* **RECORDS FOR PROCESSING**:
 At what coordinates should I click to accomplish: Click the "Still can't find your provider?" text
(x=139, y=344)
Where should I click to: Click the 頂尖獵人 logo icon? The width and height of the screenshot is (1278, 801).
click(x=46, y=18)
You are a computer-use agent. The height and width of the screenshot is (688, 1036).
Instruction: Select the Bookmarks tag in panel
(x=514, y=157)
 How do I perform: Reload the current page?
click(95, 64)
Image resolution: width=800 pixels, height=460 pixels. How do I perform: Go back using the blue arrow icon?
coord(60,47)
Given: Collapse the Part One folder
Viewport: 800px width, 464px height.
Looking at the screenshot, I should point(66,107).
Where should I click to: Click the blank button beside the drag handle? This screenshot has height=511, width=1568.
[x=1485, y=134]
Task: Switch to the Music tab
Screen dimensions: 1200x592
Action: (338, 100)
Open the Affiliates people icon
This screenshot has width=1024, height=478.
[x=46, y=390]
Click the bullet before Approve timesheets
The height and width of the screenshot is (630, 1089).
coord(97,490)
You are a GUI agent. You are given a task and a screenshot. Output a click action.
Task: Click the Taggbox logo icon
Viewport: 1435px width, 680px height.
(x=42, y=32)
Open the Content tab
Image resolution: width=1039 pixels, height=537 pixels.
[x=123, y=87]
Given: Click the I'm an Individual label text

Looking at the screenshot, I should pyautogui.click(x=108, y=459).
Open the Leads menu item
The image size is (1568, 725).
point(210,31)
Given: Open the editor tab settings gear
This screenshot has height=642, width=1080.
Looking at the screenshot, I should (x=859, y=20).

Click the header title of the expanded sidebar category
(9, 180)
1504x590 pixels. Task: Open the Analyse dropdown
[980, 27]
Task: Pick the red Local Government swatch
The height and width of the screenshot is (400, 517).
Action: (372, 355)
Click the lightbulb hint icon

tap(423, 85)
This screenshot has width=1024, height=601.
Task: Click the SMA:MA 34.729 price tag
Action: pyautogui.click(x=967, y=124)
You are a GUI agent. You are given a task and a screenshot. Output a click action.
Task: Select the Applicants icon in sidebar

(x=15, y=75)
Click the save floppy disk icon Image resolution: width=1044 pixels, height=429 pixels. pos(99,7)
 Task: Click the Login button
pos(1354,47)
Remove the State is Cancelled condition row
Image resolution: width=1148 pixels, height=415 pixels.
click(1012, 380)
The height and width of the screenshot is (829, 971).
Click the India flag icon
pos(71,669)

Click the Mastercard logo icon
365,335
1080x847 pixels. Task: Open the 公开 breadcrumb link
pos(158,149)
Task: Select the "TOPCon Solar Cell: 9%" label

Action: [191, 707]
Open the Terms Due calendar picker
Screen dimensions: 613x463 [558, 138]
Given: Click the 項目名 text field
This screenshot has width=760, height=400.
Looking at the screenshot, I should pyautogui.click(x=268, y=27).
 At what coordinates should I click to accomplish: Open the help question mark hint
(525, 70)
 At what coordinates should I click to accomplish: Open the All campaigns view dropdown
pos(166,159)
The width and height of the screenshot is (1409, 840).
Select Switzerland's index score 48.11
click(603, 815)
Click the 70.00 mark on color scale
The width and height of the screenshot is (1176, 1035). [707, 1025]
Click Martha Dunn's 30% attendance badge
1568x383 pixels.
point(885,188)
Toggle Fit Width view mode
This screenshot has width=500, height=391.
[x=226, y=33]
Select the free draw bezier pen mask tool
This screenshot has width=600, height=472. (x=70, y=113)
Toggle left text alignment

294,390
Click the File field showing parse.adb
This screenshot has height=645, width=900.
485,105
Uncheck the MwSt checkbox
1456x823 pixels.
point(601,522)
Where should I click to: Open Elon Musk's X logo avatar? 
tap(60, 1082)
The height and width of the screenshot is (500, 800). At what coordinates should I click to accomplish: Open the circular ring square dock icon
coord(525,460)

* **EXERCISE DIRECTIONS**:
Give back every entry, unchanged in any way.

* **EXPECTED ANSWER**:
 At what coordinates should I click to accomplish: Click the "Still can't find your provider?" text
(x=139, y=344)
Where should I click to: Click the 頂尖獵人 logo icon? The width and height of the screenshot is (1278, 801).
click(x=46, y=18)
You are a computer-use agent. The height and width of the screenshot is (688, 1036).
Instruction: Select the Bookmarks tag in panel
(x=514, y=157)
 How do I perform: Reload the current page?
click(95, 64)
Image resolution: width=800 pixels, height=460 pixels. How do I perform: Go back using the blue arrow icon?
coord(60,47)
Given: Collapse the Part One folder
Viewport: 800px width, 464px height.
Looking at the screenshot, I should point(66,107).
Where should I click to: Click the blank button beside the drag handle? This screenshot has height=511, width=1568.
[x=1485, y=134]
Task: Switch to the Music tab
Screen dimensions: 1200x592
Action: (338, 100)
Open the Affiliates people icon
This screenshot has width=1024, height=478.
[x=46, y=390]
Click the bullet before Approve timesheets
The height and width of the screenshot is (630, 1089).
coord(97,490)
You are a GUI agent. You are given a task and a screenshot. Output a click action.
Task: Click the Taggbox logo icon
Viewport: 1435px width, 680px height.
(x=42, y=32)
Open the Content tab
Image resolution: width=1039 pixels, height=537 pixels.
[x=123, y=87]
Given: Click the I'm an Individual label text

Looking at the screenshot, I should pyautogui.click(x=108, y=459).
Open the Leads menu item
The image size is (1568, 725).
point(210,31)
Given: Open the editor tab settings gear
This screenshot has height=642, width=1080.
Looking at the screenshot, I should (x=859, y=20).

Click the header title of the expanded sidebar category
(9, 180)
1504x590 pixels. Task: Open the Analyse dropdown
[980, 27]
Task: Pick the red Local Government swatch
The height and width of the screenshot is (400, 517).
Action: (372, 355)
Click the lightbulb hint icon

tap(423, 85)
This screenshot has width=1024, height=601.
Task: Click the SMA:MA 34.729 price tag
Action: pyautogui.click(x=967, y=124)
You are a GUI agent. You are given a task and a screenshot. Output a click action.
Task: Select the Applicants icon in sidebar

(x=15, y=75)
Click the save floppy disk icon Image resolution: width=1044 pixels, height=429 pixels. pos(99,7)
 Task: Click the Login button
pos(1354,47)
Remove the State is Cancelled condition row
Image resolution: width=1148 pixels, height=415 pixels.
click(1012, 380)
The height and width of the screenshot is (829, 971).
Click the India flag icon
pos(71,669)

Click the Mastercard logo icon
365,335
1080x847 pixels. Task: Open the 公开 breadcrumb link
pos(158,149)
Task: Select the "TOPCon Solar Cell: 9%" label

Action: [191, 707]
Open the Terms Due calendar picker
Screen dimensions: 613x463 [558, 138]
Given: Click the 項目名 text field
This screenshot has width=760, height=400.
Looking at the screenshot, I should pyautogui.click(x=268, y=27).
 At what coordinates should I click to accomplish: Open the help question mark hint
(525, 70)
 At what coordinates should I click to accomplish: Open the All campaigns view dropdown
pos(166,159)
The width and height of the screenshot is (1409, 840).
Select Switzerland's index score 48.11
click(603, 815)
Click the 70.00 mark on color scale
The width and height of the screenshot is (1176, 1035). [707, 1025]
Click Martha Dunn's 30% attendance badge
1568x383 pixels.
point(885,188)
Toggle Fit Width view mode
This screenshot has width=500, height=391.
[x=226, y=33]
Select the free draw bezier pen mask tool
This screenshot has width=600, height=472. (x=70, y=113)
Toggle left text alignment

294,390
Click the File field showing parse.adb
This screenshot has height=645, width=900.
485,105
Uncheck the MwSt checkbox
1456x823 pixels.
point(601,522)
Where should I click to: Open Elon Musk's X logo avatar? 
tap(60, 1082)
The height and width of the screenshot is (500, 800). At what coordinates should I click to accomplish: Open the circular ring square dock icon
coord(525,460)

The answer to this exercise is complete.